In an interview with this writer in a Nairobi hotel on July 10, former SPLA chief of staff Gen Oyay Deng Ajak declared they are planning to oust President Salva Kiir this year.

Ajak, who is also a former minister of Investment and National Security, accuses President Salva Kiir of tribalism, destroying the ruling party SPLM, the SPLA army, the police and running down the country.

He also says that President Kiir does not want to leave power, and it is not possible for the youngest African country to go to 2023 General Election with him in power. Gen Ajak says he want to die on the seat.

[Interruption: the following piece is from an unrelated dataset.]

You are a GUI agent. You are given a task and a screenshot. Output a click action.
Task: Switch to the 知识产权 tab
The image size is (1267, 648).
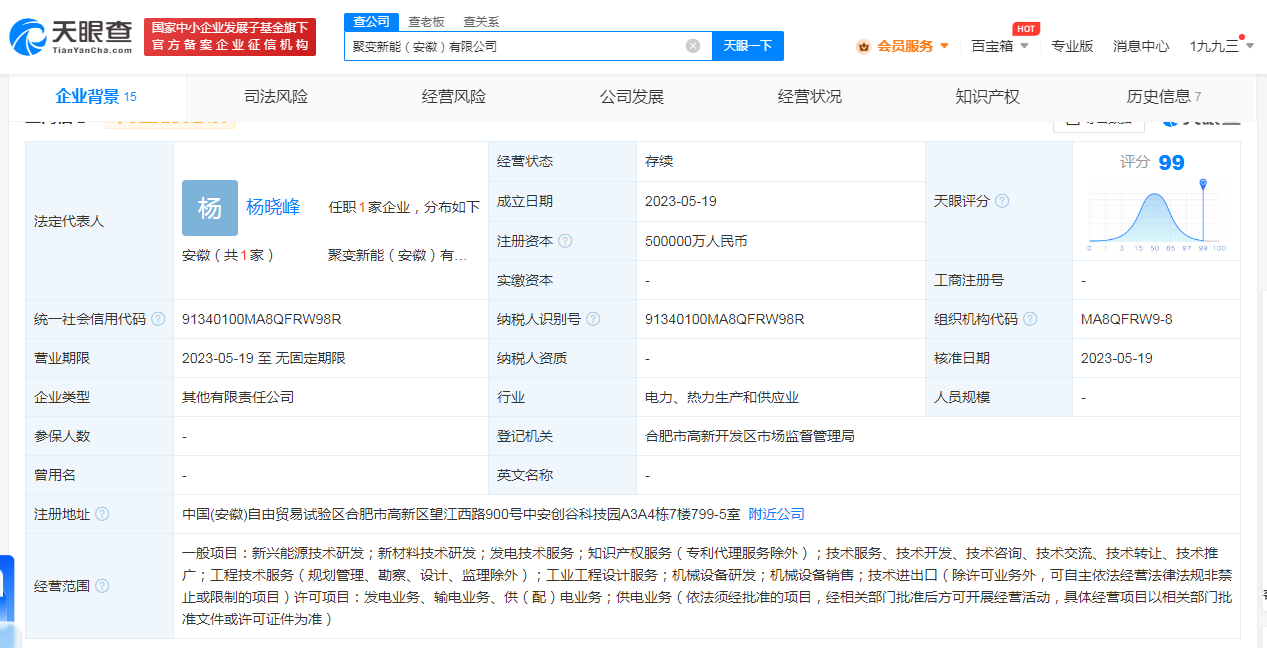[987, 97]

Ajak is among the 11 political detainees accused of plotting a coup in December 2013 against President Kiir. The others were Deng Alor Kuol, Geir Chuang, Cirino Hiten, Kosti Manibe, John Luk, Gen Madut Biar Yel, Chol Tong Mayay. former SPLM secretary general Pagan Amum Ajak, former Defence minister Majak D’Agoot and former Ambassador to the US Ezekiel Lol Gatkouth.

They were released to Kenya in a deal between President Kiir and Uhuru Kenyatta under the auspices of Igad.

Only recently, before this interview, did President Kiir tell Citizen TV that he felt let down by Igad and particularly President Kenyatta.

“You know for Kenya, I am not happy because after the coup of 2013, President Uhuru took the lead that he was coming to take the leaders that I had apprehended during the coup. I told him, my brother, I cannot give you these people because they have to answer the charges on the role they played in the coup.”

“But President Uhuru put himself in front of me that he will not allow them to talk a single political sentence, that he would keep them safe in his house until I am convinced that they did not do anything. And so we released them to you [Kenya],” Kiir told Citizen TV in the interview aired on July 7.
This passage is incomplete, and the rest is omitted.